IFRS and US-GAAP differ in ways that matter for cross-filer comparison. Thesma surfaces the divergences honestly rather than silently smoothing them. The six comparability caveats below apply at the line-item level — read them before comparing an IFRS filer’s canonical field to a US-GAAP filer’s canonical field.

  1. R&D capitalisation. IFRS allows capitalisation of development costs that meet the IAS 38 criteria; US-GAAP expenses most R&D. Compare research_and_development with care for companies that capitalise.
  2. LIFO inventory. US-GAAP permits LIFO; IFRS prohibits it. Inventory costs and gross margins are not directly comparable between a LIFO US filer and an IFRS filer.
  3. Operating subtotal optionality. Before IAS 1 revisions took effect, IFRS didn’t require a disclosed operating-income line. Where the filer didn’t report one, Thesma derives operating_income from available subtotals. Check the row’s field_confidence dict for a per-field confidence signal on operating_income when the derivation path is used — field_confidence is a sibling of line_items in the response and reports string confidence labels (e.g., "medium") for fields with non-default confidence.
  4. Finance costs scope. IFRS’s “finance costs” category may bundle items that US-GAAP reports separately (interest expense, FX losses, hedge ineffectiveness). Thesma maps to canonical interest_expense using the filer’s disclosed breakdown; where only a combined total exists, the value is flagged via source_tags.
  5. Dividends classification. IFRS permits dividends paid to be classified under operating or financing in the cash flow statement. Thesma preserves the filer’s chosen classification rather than forcing one location — inspect financing_cash_flow and operating_cash_flow together for IFRS filers.
  6. Bank extensions. IFRS banks (Nu Holdings today; other foreign IFRS banks are in progress) report many line items through bank-specific XBRL extension taxonomies. Thesma canonicalises the top-level totals — revenue, net income, total assets, equity, operating/investing/financing cash flows — but sub-line-item detail lives in company-specific extensions and is not normalised across banks in v1.
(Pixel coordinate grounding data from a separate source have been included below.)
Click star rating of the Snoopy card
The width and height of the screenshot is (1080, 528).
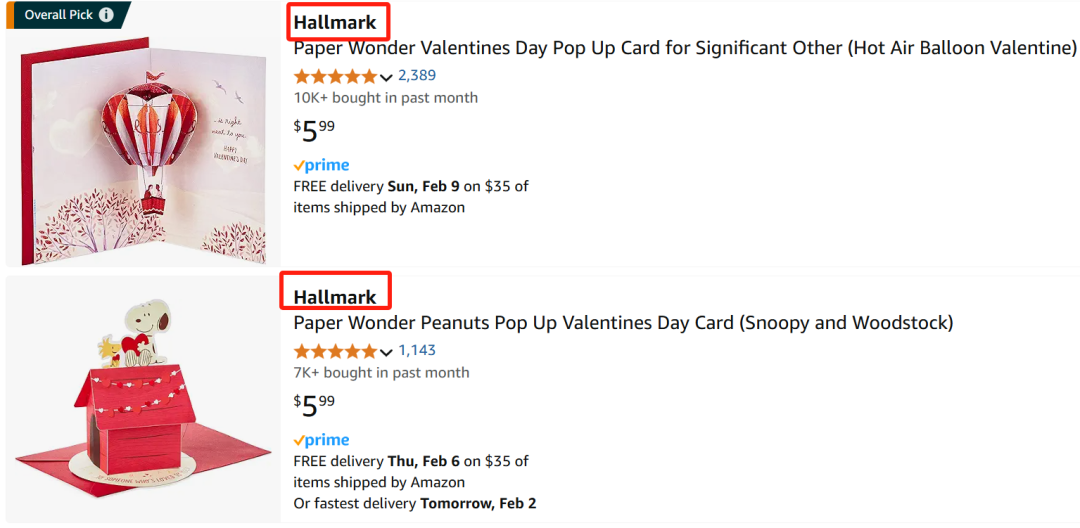[x=335, y=351]
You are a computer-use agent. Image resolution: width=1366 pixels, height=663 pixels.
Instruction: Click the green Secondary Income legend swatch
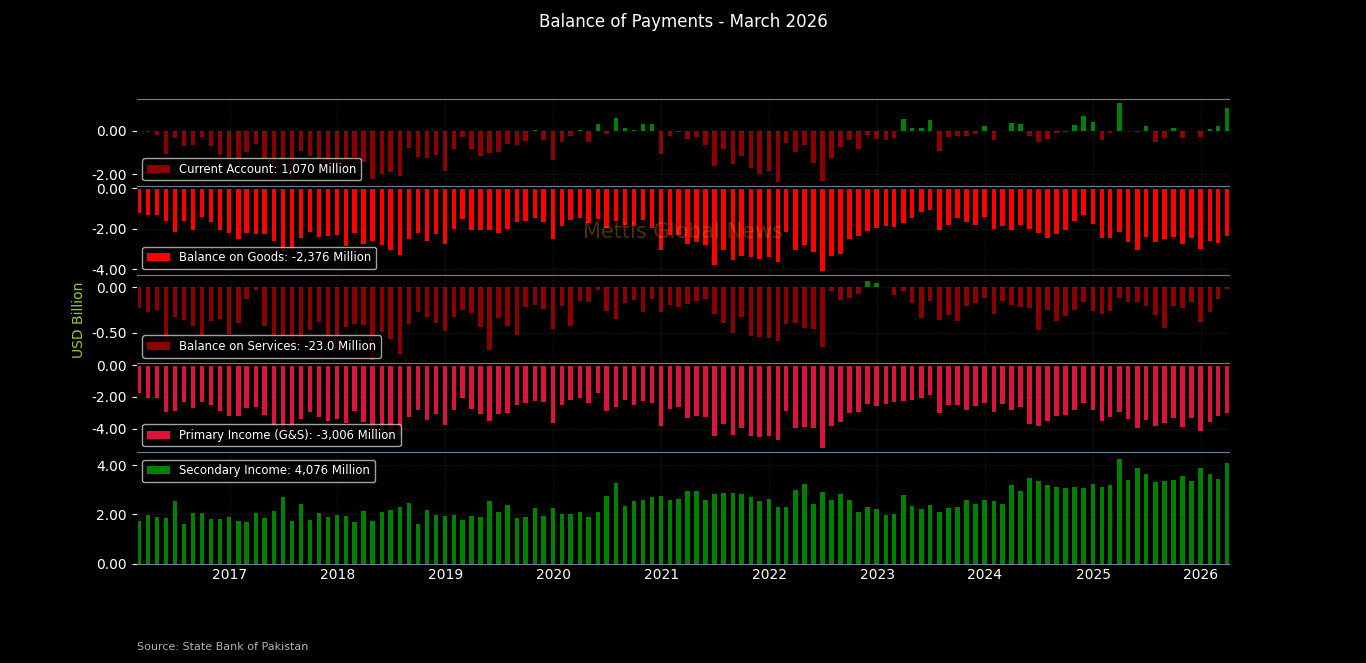coord(159,471)
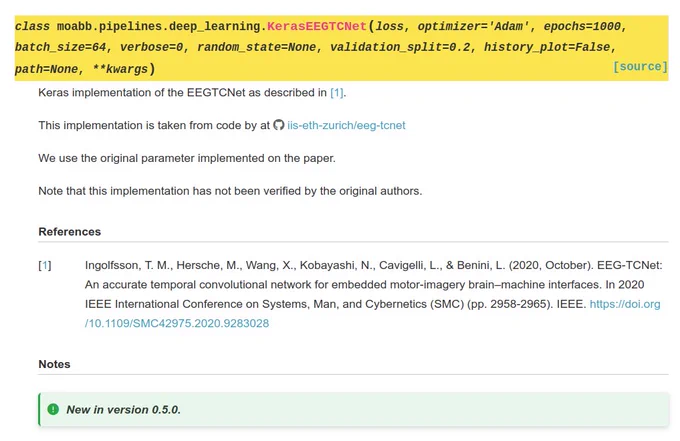
Task: Click the 'New in version 0.5.0' note box
Action: (x=353, y=409)
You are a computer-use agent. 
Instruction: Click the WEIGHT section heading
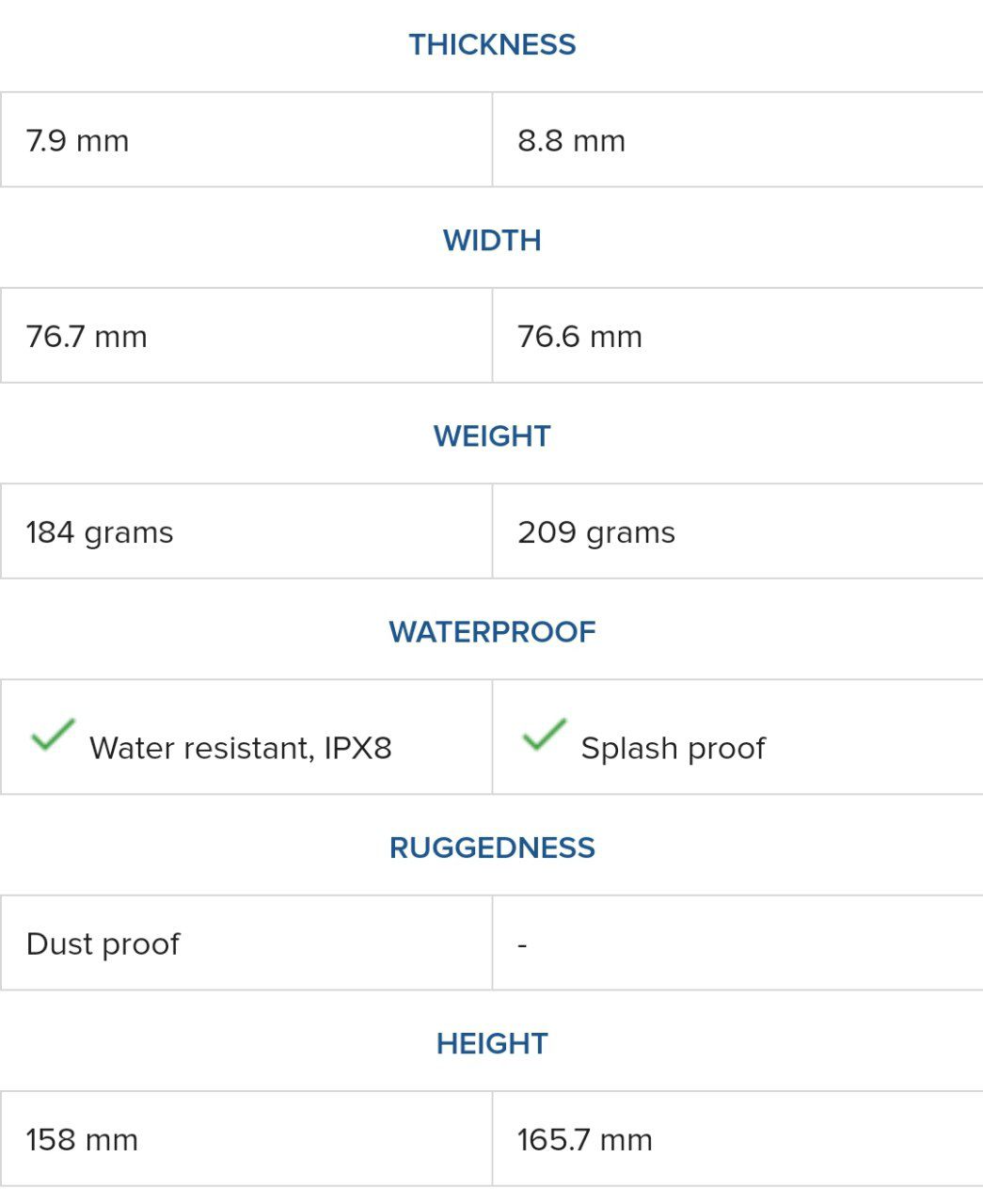[492, 436]
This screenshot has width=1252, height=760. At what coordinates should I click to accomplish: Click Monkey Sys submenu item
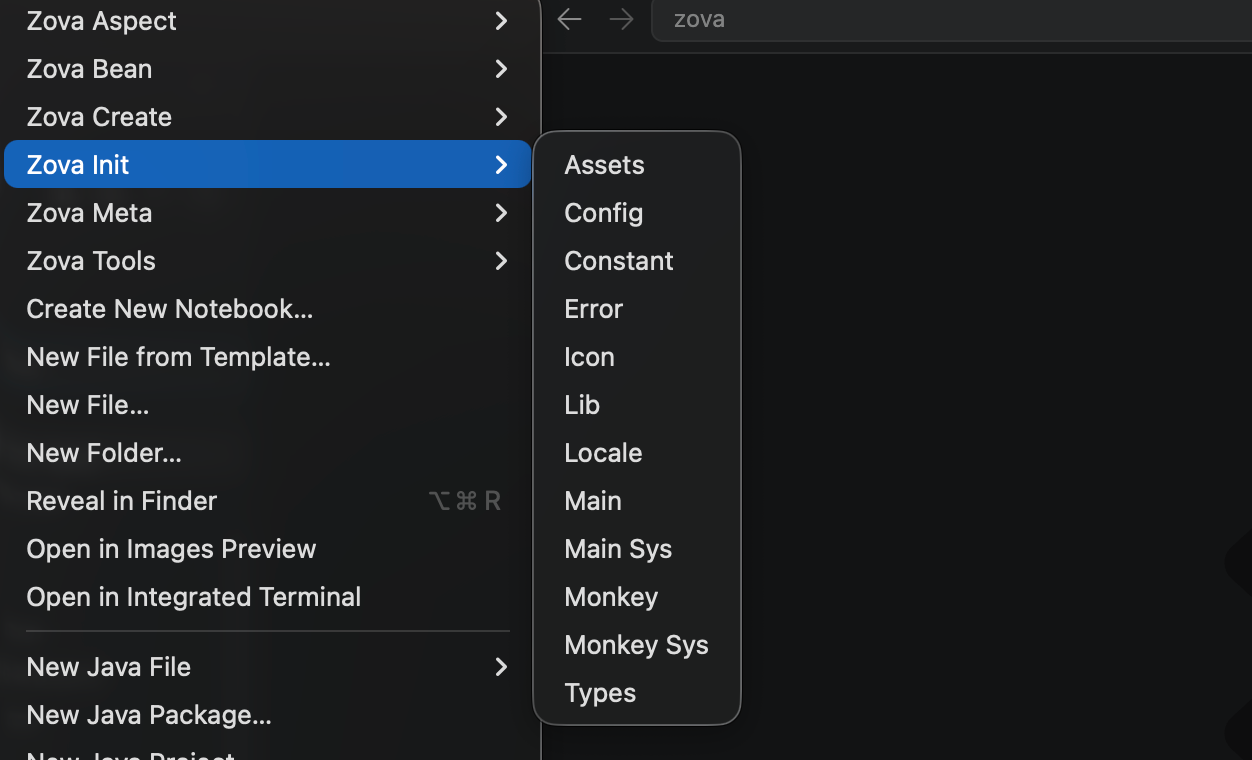[x=636, y=645]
Values are reported in the filer’s presentation currency with no USD conversion in v1. A Spotify row’s revenue: 17186000000 is €17.186B, not USD. The currency field on every response tells you the unit. Applications that need a unified USD view apply client-side FX conversion at a reference rate of their choosing.
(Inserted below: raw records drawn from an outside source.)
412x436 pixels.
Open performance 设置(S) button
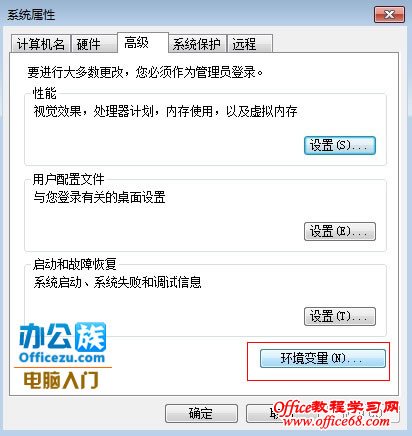click(x=340, y=145)
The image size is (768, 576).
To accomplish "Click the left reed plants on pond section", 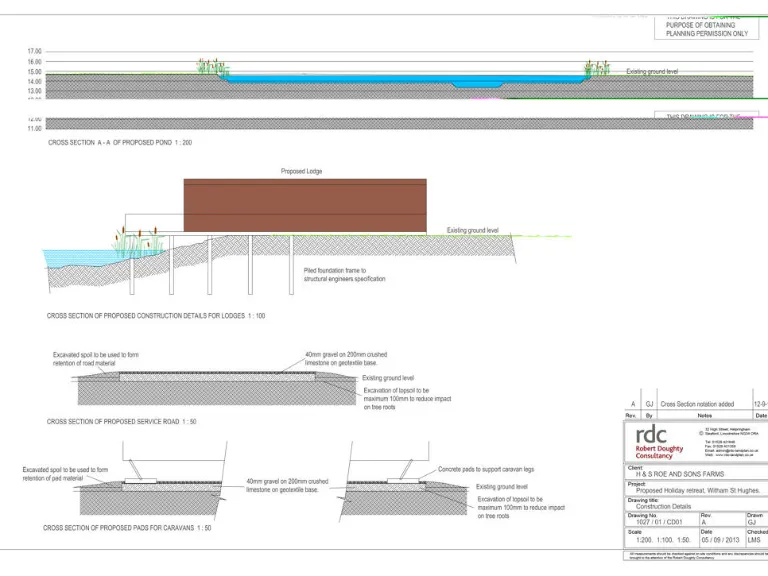I will click(x=210, y=68).
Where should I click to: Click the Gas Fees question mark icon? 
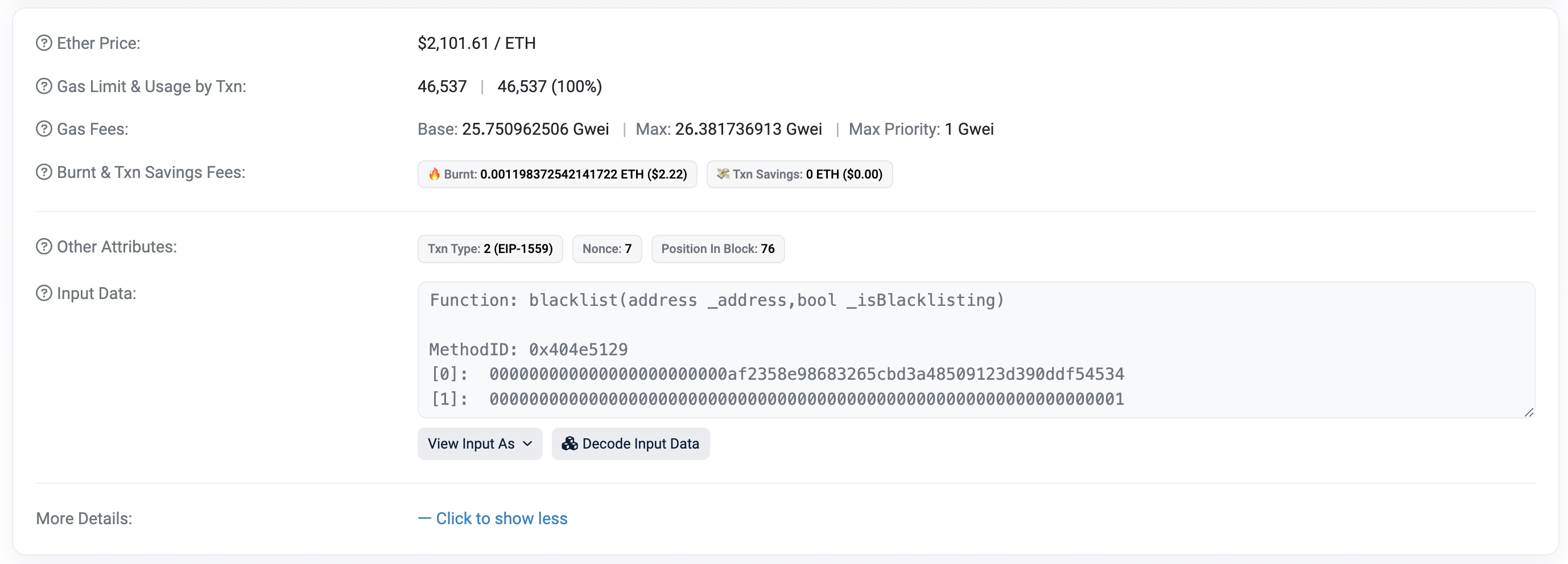[44, 129]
USD-normalised IFRS values are on the roadmap for a future release; until then, the design choice is “honest native currency” over “lossy pre-conversion.”

See the IFRS filer recipe for an end-to-end worked example using Spotify.
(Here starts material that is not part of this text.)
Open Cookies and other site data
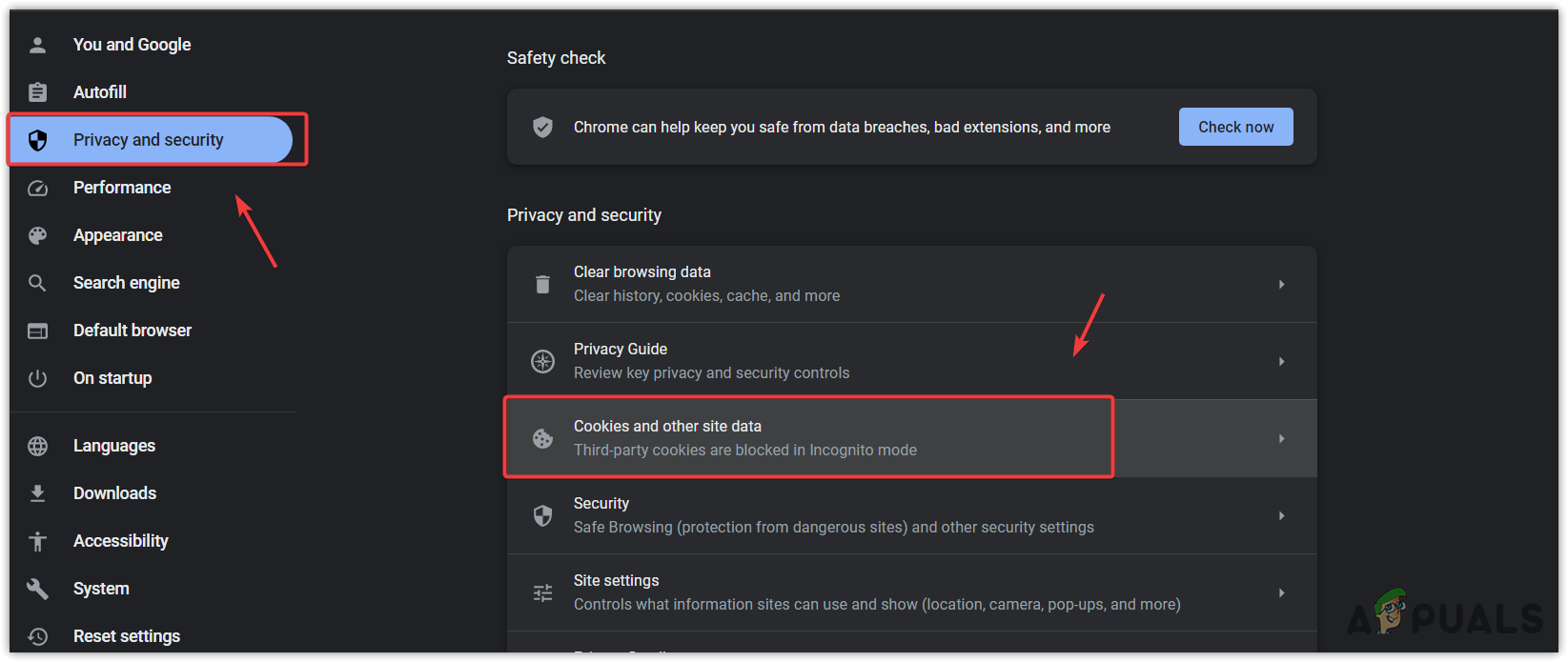Viewport: 1568px width, 662px height. tap(667, 427)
Filers can define their own XBRL extension concepts (e.g., aapl:ProductsRevenue). Extensions are parsed but not mapped into canonical fields by default — you’ll see them as separate entries in the filing detail but they don’t affect the canonical revenue number. This is intentional: extensions are by definition non-standard and aggregating them across filers would be meaningless.

Normalisation is most reliable from ~2013 onwards, when XBRL became mandatory for the full income statement and balance sheet. Pre-2013 filings are present but have lower mapping confidence — treat historical comparisons with pre-2013 data accordingly.

The canonical fiscal_year field is the year the reporting period ends, not the calendar year it was filed in. Apple’s fiscal_year: 2024 ended in September 2024 and was filed in November 2024. Don’t confuse this with the calendar year of the filing date (metadata.filed_at).